Whether you are applying for a loan for a car or a mortgage, making a big purchase is a major financial investment. The process to get a loan for one of these purchases takes some time and lenders tend to be particular with who they give loans to. A bank or lender is giving you thousands of dollars, so they want to make sure you will be responsible with it. If you are having trouble getting a loan, you may want to consider getting it co-signed. Before you decide that this option is for you, you should do a little research beforehand. A few of these basic facts can help guide you when considering getting a loan co-signed or being a co-signer:

Checking out your finances beforehand
Before you head out to a bank and fill out loan applications, you should check the state of your finances. A lender will be more inclined to approve your loan if you have a good credit score and no delinquencies. You can inspect your credit by accessing a credit report. This document will have all your credit history including every line of credit you have opened and any negative marks such as late payments. If you think your credit may not be up to par, the best thing you can do is repair your credit or consider getting a co-signer for your loan.

Understanding the basics of co-signing
If you do not have a good credit rating, you may want to ask a friend or family member with good credit to co-sign the loan. Having a cosigner on your loan can help you get approved or help build up your credit, but it comes with some caveats.

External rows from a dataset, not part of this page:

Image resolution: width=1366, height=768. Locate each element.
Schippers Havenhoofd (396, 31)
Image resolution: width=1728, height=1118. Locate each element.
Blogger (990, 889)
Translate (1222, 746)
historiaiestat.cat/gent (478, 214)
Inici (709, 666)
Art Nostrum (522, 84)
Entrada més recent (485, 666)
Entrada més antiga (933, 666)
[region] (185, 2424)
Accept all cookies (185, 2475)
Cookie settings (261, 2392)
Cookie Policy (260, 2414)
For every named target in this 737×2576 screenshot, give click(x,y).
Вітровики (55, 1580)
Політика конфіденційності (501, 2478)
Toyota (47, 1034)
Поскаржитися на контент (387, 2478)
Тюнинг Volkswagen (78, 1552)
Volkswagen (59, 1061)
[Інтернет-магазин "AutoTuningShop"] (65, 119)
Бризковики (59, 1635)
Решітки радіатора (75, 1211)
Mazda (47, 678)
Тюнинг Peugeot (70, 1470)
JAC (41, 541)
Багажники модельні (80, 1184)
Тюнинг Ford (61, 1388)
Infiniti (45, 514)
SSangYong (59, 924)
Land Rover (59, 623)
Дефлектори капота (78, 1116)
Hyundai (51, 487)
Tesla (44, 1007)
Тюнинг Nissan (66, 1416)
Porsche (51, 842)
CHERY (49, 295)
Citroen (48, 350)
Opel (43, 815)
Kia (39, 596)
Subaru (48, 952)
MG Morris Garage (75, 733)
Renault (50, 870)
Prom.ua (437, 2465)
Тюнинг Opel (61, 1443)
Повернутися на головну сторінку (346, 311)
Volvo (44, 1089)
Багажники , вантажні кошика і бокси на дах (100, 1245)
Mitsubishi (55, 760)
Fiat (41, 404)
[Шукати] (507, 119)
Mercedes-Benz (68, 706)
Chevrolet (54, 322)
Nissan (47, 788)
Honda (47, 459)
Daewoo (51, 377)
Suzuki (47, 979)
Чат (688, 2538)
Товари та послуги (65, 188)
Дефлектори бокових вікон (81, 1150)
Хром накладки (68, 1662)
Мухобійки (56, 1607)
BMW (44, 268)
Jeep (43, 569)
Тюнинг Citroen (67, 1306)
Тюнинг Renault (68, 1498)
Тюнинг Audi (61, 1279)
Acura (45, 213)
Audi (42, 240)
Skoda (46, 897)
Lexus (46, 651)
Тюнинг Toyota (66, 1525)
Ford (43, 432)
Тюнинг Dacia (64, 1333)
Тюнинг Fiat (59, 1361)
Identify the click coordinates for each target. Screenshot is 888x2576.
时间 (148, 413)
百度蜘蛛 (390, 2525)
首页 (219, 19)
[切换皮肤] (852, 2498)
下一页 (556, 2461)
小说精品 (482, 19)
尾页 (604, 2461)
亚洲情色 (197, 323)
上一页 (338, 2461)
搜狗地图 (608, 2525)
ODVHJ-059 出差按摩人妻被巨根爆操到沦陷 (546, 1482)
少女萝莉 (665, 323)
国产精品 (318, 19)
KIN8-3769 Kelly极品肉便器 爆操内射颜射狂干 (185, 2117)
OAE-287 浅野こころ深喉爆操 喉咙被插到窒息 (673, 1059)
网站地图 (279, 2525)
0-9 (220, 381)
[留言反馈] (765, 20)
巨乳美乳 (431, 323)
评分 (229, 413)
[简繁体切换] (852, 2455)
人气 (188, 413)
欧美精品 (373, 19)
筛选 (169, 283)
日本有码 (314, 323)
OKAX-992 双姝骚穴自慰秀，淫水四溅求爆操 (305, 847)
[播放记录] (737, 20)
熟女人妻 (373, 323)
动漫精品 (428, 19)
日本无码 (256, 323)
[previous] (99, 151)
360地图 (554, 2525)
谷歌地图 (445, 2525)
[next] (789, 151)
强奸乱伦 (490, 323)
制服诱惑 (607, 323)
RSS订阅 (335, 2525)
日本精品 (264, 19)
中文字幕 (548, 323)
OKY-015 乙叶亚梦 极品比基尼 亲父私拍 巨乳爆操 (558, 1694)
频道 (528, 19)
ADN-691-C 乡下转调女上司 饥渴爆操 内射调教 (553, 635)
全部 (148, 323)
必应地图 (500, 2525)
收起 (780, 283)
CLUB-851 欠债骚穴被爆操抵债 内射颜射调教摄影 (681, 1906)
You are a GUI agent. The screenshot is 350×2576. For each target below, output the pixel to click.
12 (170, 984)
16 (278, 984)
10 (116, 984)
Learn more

If you are co-signing a loan with someone who has bad credit, be aware you will legally be held accountable if the borrower does not pay the loan back, which will hurt your credit score as well. So, make sure you understand the rules before you agree to be a co-signer.

Protect yourself
If you are nervous about the borrower not paying the loan back, there are a few precautions you can take. Discuss with the lender and ask them if they can alert you if the borrower fails to make a payment.

Along with getting a notice from the lender, negotiate with them in regards to how you will be punished for a delinquency. See if you can get late charges or collection notices off your list of responsibilities. This way you won't have to worry about these showing up on your credit report.